No i postanowiłam, że zaczynam coś robić. Nie ma głupich. Nie będę kolejny raz szukać na rodzinną imprezę worków siermiężnych. 

I dziś szok. Rano zobaczyłam na wadze 1,6 kg mniej. Nie niemożliwe myślę sobie i aż trzy razy wchodziłam na wagę, ale na szczęście okazało się to prawdą. 

Czuję się super mimo, że burczy mi właśnie w brzuchu. ;)

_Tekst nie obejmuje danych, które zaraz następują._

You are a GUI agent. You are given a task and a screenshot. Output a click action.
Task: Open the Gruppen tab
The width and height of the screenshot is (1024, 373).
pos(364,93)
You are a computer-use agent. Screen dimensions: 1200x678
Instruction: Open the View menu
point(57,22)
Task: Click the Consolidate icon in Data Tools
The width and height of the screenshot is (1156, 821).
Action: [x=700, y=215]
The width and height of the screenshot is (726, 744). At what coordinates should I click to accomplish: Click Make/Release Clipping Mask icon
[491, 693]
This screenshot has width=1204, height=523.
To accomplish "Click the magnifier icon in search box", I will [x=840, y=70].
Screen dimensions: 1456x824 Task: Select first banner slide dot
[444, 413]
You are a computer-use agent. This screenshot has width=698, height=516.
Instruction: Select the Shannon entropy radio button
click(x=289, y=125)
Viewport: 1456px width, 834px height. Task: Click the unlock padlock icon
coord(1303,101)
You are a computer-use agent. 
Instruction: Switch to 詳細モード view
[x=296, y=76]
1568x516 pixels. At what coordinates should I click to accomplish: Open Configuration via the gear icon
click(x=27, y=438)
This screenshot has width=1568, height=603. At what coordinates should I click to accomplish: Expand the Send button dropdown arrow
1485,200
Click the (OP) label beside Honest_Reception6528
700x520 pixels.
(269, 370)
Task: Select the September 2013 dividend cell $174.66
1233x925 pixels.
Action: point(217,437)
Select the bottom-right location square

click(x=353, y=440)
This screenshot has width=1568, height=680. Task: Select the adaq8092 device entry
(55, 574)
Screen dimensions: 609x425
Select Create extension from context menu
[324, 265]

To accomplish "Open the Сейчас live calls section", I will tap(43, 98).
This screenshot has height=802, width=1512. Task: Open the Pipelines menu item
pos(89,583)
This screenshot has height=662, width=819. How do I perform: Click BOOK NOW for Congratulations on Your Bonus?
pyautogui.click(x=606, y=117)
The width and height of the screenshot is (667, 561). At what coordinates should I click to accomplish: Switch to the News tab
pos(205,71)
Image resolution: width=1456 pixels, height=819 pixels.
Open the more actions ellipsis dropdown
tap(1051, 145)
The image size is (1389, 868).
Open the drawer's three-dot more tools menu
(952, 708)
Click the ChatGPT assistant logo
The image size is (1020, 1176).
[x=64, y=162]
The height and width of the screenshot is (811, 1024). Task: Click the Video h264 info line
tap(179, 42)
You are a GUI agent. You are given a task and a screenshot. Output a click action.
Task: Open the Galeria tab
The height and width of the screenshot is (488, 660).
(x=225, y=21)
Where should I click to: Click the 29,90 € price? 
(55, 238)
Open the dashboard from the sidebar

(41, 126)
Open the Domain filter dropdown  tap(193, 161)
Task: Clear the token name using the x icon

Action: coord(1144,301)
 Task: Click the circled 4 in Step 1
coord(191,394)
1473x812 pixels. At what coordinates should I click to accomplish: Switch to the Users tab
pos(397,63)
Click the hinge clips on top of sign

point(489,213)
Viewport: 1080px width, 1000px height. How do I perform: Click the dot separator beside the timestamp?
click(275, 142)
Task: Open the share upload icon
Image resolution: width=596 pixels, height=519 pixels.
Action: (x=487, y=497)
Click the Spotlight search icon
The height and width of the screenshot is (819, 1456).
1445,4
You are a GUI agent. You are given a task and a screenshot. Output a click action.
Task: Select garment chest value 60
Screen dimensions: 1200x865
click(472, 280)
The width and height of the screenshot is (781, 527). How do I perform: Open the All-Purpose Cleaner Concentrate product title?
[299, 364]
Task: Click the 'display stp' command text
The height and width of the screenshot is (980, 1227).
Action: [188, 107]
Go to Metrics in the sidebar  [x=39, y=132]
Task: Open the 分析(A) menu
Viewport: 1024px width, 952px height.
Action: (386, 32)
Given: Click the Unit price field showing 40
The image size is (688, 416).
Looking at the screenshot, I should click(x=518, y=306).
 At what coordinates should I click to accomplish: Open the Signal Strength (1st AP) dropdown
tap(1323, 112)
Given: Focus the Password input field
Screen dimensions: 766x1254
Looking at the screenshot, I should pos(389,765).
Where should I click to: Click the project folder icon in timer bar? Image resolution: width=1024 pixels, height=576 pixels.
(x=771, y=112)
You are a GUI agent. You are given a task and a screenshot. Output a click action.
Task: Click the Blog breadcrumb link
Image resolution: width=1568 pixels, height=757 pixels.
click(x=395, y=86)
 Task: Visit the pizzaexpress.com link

I nie zamierzam zamartwiać się hasłami, że to tylko wodę straciłam lub, że tak jest na początku. Mam to w nosie. Cieszę się z tego co tu i teraz  i wszystkim czytającym tego samego życzę. (pa)

  • MoniqueB

    MoniqueB

    5 lutego 2015, 22:30

    JagaSzalona dzięki za radę, kolor poprawiony. użyłam tej jaskrawozielonej czcionki instyktownie bo to taki radosny kolor i tak się wlaśnie czułam, nie pomyślalam, że ktoś te moje bazgroły czyta i męczy swe biedne oczęta :-)

  • Dorota3101

    Dorota3101

    5 lutego 2015, 09:56

    Gratuluję, masz rację powinnaś się cieszyć, bardzo dobry początek :)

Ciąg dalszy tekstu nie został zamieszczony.